EXERCISE DATA section start

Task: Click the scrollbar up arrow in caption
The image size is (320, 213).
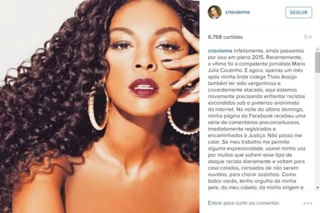Action: click(x=318, y=50)
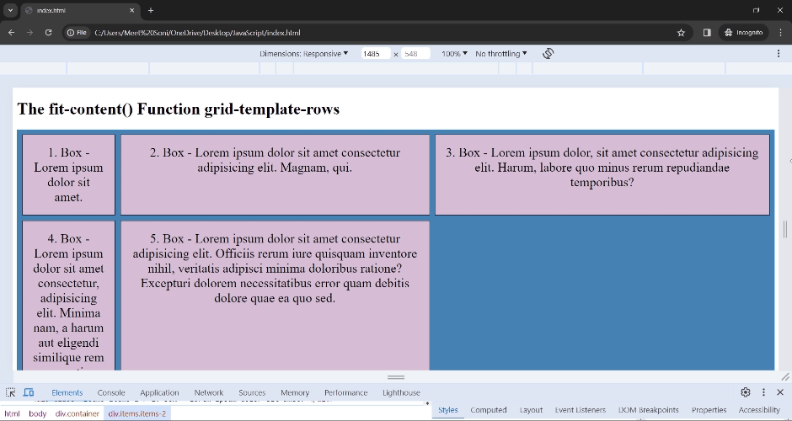
Task: Open the 100% zoom dropdown
Action: click(x=454, y=53)
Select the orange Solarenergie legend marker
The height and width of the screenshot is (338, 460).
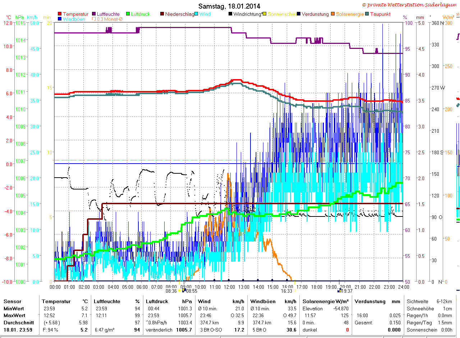333,14
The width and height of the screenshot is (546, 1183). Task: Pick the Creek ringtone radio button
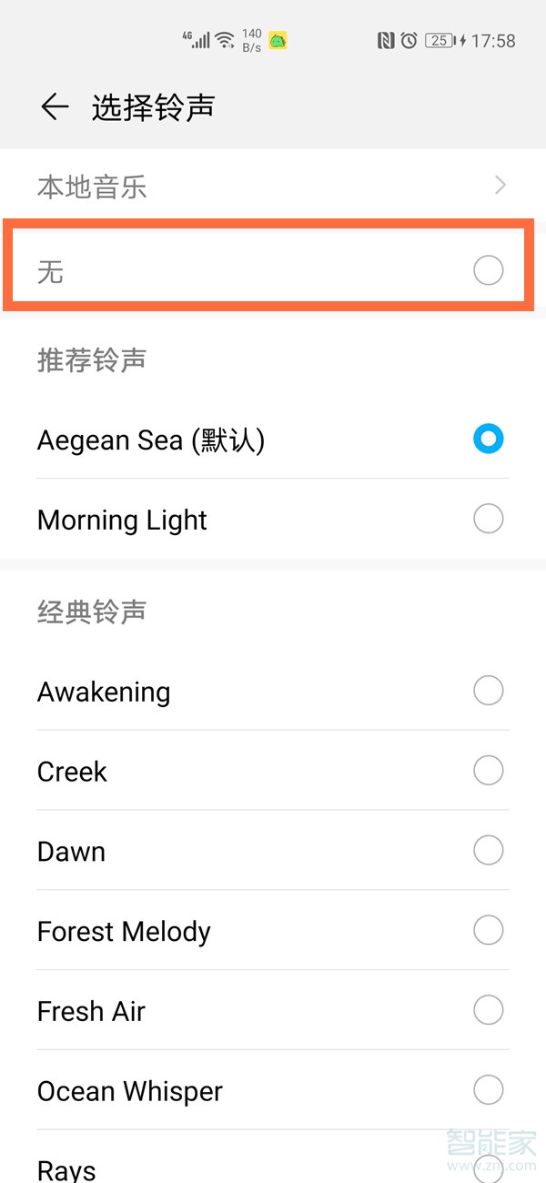tap(489, 771)
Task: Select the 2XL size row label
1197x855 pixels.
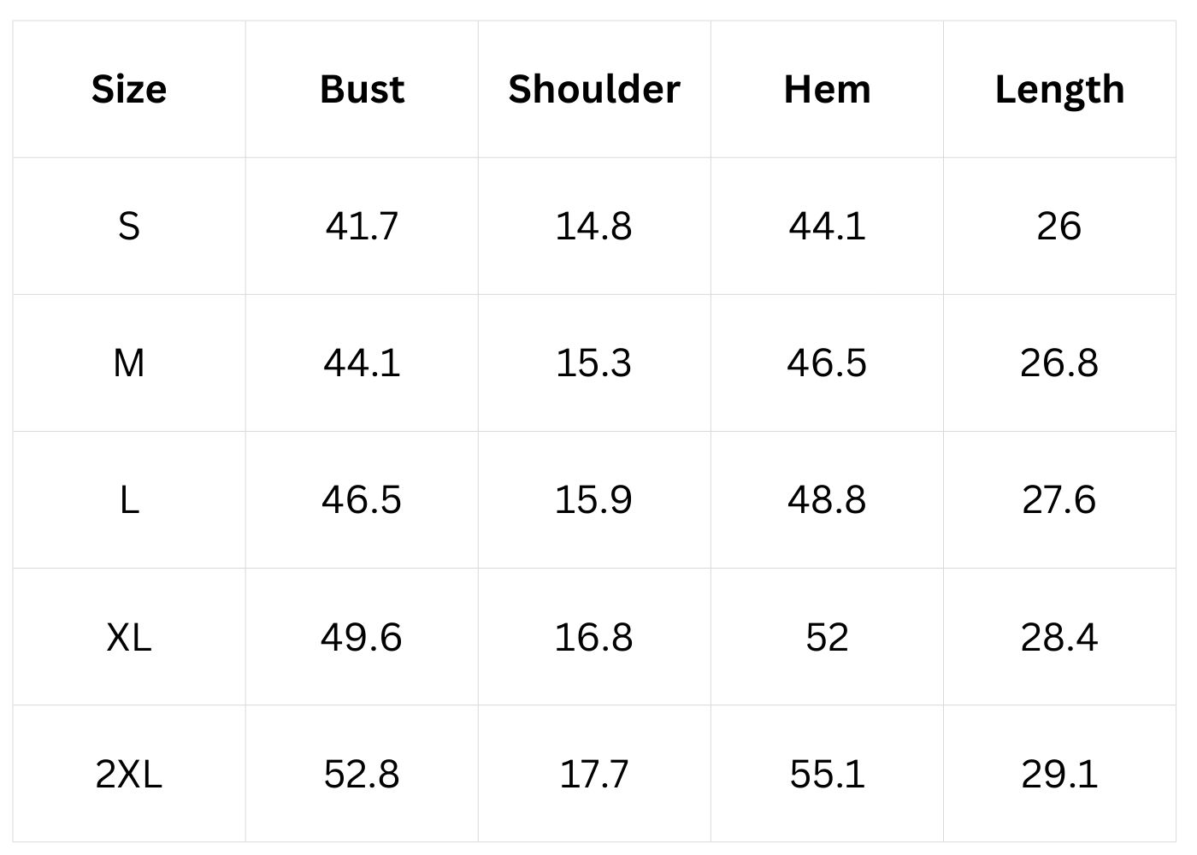Action: [x=129, y=774]

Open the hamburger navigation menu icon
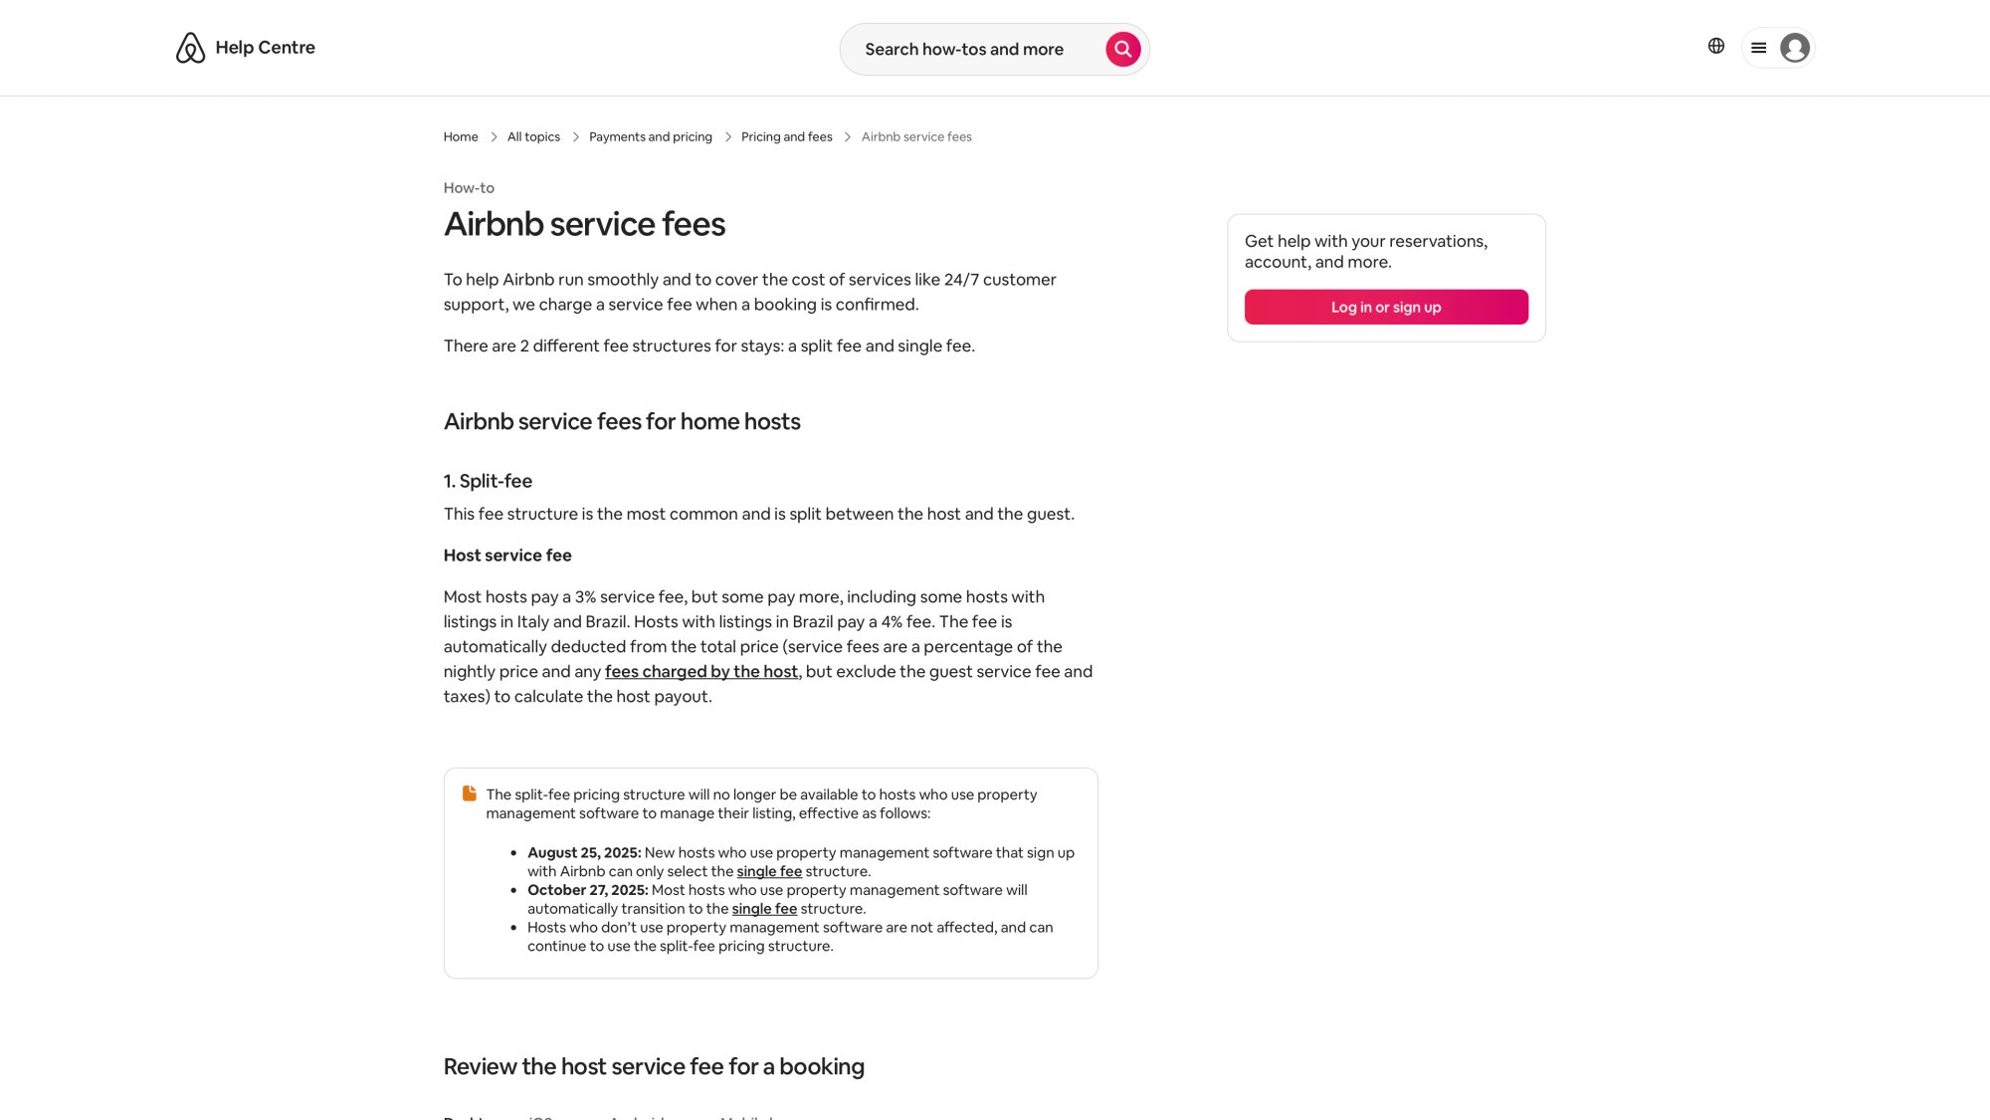tap(1759, 47)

EXERCISE DATA section end

- [AIM OF THE TASK] Exclude the pictures, then write out every record exactly as it stands.

- [FINISHED TASK]
Task: Click the scrollbar up arrow in caption
The image size is (320, 213).
Action: click(x=318, y=50)
Task: Open the 100% zoom dropdown
Action: click(x=454, y=53)
Select the orange Solarenergie legend marker
The height and width of the screenshot is (338, 460).
333,14
The width and height of the screenshot is (546, 1183). Task: Pick the Creek ringtone radio button
tap(489, 771)
Task: Select the 2XL size row label
1197x855 pixels.
Action: [x=129, y=774]

Open the hamburger navigation menu icon
tap(1759, 47)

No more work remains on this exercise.